Many lenders look for good credit and a substantial down payment when considering applicants for a mortgage, requirements that can make the task of obtaining a loan harder for many first-time homebuyers.
But not all is lost. The Federal Housing Administration, or FHA, insures loans for homebuyers with lower credit scores or little cash — and requires a smaller down payment than many conventional mortgages.
There are restrictions, so these loans may not be suitable for everyone.
Here's a look at how to qualify for an FHA loan:
FHA loans have relaxed terms
Buyers applying for FHA loans typically face more favorable terms than for a traditional loan.
- Down payments can be as low as 3.5%, smaller than the 20% down payment that many conventional lenders require to waive private mortgage insurance, or PMI.
- A minimum credit score of 580 is required to obtain a loan with a 3.5% down payment, although homebuyers can choose to put down more.
- The FHA insures loans for applicants with a credit score of 500 to 579, requiring a 10% down payment.
- Borrowers can use gift funds for down payments.
- Closing costs can be rolled into the loan.
- Bankruptcy doesn't disqualify applicants.
What the FHA requires
The borrower must live in the home for at least a year. Their debt-to-income ratio must be below 43% (monthly debt payments divided by monthly pre-tax income).
- The loans are limited to a certain amount, varying by county.
- The home must meet minimum FHA requirements for safety — be in a safe and healthy environment, provide protection from weather and crime and be without structural defects.

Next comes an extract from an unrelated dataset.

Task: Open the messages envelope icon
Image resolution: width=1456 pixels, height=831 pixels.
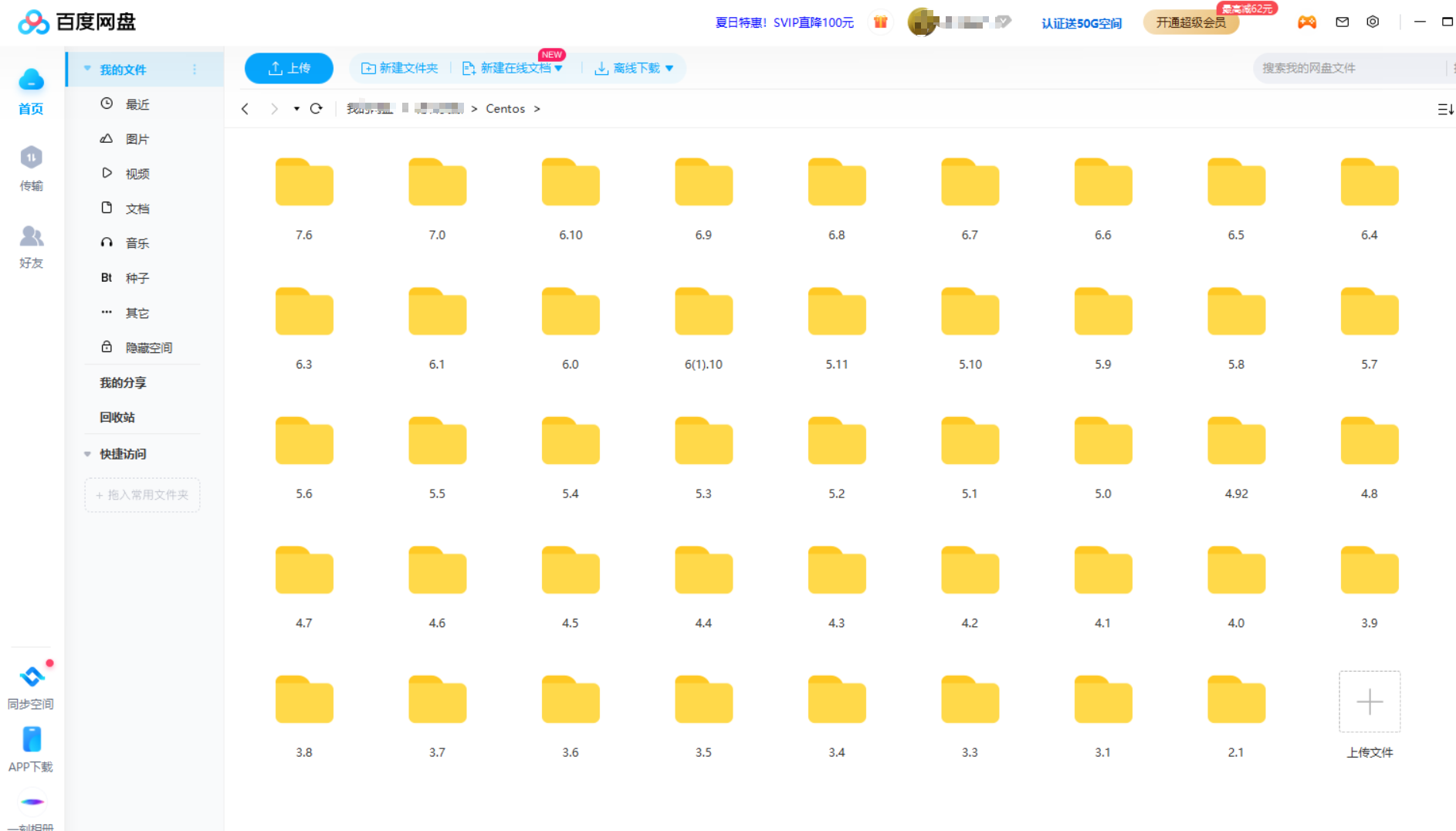Action: 1342,22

- Applicants must have two years of employment history, not necessarily with the same employer. They must explain any gaps in their employment history.
Consider the drawbacks
FHA loans have more requirements, so they may not be suitable for everyone.
- Two types of mortgage insurance are required, sometimes exceeding the cost of private mortgage insurance for conventional loans. They include an upfront fee of 1.75% of the loan, followed by a monthly premium.
- The FHA's mortgage insurance is harder to drop than for conventional loans. In a conventional loan, a homeowner can discontinue mortgage insurance once they have more than 20% equity in the home. FHA mortgage insurance remains in effect for the entire mortgage term, requiring the homeowner to refinance to cancel the mortgage insurance.
- FHA has an exception that allows cancellation if homeowners put down an initial 10% and live in the home for 11 years.
- There's more paperwork to fill out.
- There may be a longer timeframe to close due to the FHA's safety and documentation requirements.
- There are special requirements for condominium purchases.